● Extract provided:
Start of Block
My girls and I finished our latest nighttime read-aloud, Laddie: A True Blue Story by Gene Stratton-Porter, while on vacation last week. I picked it up in August on a whim because it was the Reading to Know Bookclub pick of the month, though I had no hope of actually finishing it that month. It’s long! (My copy is just at 400 pages!) It turns out that it took us about two months to read it, but read it all we did. I had a good bit of experience with Gene Stratton-Porter, having read and loved both A Girl of the Limberlost and Freckles in the past. I knew this would be a dense, time-consuming read, but the girls hung in there very well and followed the story better than I did. Of course, the story itself isn’t all that complicated: Little Sister narrates the story of her family, particularly the story of her older brother Laddie’s romance with their neighbor, Pamela Pryor, also known as The Princess. It’s as much the family’s story as it is Laddie’s and Little Sister’s, though, because in this huge, old-fashioned family, nothing is done without the involvement of the whole clan. The problem of the story is whether or not Laddie will win the heart of The Princess, mostly due to her rather difficult father and her own prejudices against a man who works the land. There are plenty of side stories, too, but all of them go back to the main complication. Rich in detail and description, this book requires way more attention than anything published in the last fifty years.
End of Block
● Extracted data:
Start of Block
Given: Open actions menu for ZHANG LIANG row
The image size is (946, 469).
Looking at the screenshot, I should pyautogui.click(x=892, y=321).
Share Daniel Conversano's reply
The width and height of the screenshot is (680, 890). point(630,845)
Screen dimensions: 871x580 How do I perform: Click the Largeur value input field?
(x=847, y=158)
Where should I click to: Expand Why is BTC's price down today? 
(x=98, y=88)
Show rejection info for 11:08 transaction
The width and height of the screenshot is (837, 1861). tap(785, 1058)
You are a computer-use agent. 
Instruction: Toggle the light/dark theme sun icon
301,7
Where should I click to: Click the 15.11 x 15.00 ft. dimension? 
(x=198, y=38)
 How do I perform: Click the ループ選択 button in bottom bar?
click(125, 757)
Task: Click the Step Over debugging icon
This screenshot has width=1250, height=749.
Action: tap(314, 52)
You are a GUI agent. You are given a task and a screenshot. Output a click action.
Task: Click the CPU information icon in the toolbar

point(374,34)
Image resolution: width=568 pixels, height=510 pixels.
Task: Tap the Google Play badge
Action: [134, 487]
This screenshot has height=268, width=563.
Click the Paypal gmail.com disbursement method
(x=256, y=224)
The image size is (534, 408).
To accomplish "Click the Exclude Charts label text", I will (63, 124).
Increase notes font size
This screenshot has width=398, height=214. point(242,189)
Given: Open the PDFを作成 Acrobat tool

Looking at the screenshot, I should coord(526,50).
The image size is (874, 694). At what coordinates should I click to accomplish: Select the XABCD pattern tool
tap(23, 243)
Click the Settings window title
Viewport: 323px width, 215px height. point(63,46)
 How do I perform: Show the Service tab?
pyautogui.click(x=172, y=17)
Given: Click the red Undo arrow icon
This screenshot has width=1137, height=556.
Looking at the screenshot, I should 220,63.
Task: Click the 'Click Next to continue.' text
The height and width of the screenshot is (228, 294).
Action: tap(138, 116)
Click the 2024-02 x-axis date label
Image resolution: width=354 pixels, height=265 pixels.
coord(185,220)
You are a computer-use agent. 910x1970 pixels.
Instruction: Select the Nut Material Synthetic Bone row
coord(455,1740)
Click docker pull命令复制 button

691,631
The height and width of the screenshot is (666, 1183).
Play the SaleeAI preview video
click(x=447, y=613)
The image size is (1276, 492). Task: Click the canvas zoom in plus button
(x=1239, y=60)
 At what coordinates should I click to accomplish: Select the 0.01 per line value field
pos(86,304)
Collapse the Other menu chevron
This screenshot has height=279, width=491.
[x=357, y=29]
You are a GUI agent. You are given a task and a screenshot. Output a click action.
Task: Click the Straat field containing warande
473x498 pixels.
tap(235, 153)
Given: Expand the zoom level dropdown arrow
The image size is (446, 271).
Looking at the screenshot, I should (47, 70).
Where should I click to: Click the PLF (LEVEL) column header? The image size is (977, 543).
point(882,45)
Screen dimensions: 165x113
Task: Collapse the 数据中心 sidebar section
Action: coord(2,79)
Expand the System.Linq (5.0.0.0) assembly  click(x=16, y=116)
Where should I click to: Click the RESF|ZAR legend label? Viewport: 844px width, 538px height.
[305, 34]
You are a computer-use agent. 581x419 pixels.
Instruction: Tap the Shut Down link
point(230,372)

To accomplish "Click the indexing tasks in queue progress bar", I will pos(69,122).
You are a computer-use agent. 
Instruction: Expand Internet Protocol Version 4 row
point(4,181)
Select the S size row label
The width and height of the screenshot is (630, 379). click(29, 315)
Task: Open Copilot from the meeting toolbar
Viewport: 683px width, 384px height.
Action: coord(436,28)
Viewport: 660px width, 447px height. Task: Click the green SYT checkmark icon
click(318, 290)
End of Block
Reproduce the complete review of Laddie word for word. The entries have no connection to the review of Laddie.

● Response to the task:
My girls and I finished our latest nighttime read-aloud, Laddie: A True Blue Story by Gene Stratton-Porter, while on vacation last week. I picked it up in August on a whim because it was the Reading to Know Bookclub pick of the month, though I had no hope of actually finishing it that month. It’s long! (My copy is just at 400 pages!) It turns out that it took us about two months to read it, but read it all we did. I had a good bit of experience with Gene Stratton-Porter, having read and loved both A Girl of the Limberlost and Freckles in the past. I knew this would be a dense, time-consuming read, but the girls hung in there very well and followed the story better than I did. Of course, the story itself isn’t all that complicated: Little Sister narrates the story of her family, particularly the story of her older brother Laddie’s romance with their neighbor, Pamela Pryor, also known as The Princess. It’s as much the family’s story as it is Laddie’s and Little Sister’s, though, because in this huge, old-fashioned family, nothing is done without the involvement of the whole clan. The problem of the story is whether or not Laddie will win the heart of The Princess, mostly due to her rather difficult father and her own prejudices against a man who works the land. There are plenty of side stories, too, but all of them go back to the main complication. Rich in detail and description, this book requires way more attention than anything published in the last fifty years.